**What the exercise asks**
Below is some data. Retype exactly the lines starting at the one with "Scoring notes (384, 2381)" and ending at the one with "partitions (229, 2296)".

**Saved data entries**
★ ★ ★ ★

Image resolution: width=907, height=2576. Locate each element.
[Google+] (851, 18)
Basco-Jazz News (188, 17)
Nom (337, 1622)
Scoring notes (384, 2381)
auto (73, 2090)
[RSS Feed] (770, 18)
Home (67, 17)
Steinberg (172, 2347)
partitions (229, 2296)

★ ★ ★ ★

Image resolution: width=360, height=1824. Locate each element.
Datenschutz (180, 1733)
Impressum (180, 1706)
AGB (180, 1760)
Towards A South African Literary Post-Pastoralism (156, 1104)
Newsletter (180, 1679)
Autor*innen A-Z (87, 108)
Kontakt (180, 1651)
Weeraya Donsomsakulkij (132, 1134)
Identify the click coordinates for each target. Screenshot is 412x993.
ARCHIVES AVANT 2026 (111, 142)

★ ★ ★ ★

**Exercise response**
Scoring notes (384, 2381)
auto (73, 2090)
[RSS Feed] (770, 18)
Home (67, 17)
Steinberg (172, 2347)
partitions (229, 2296)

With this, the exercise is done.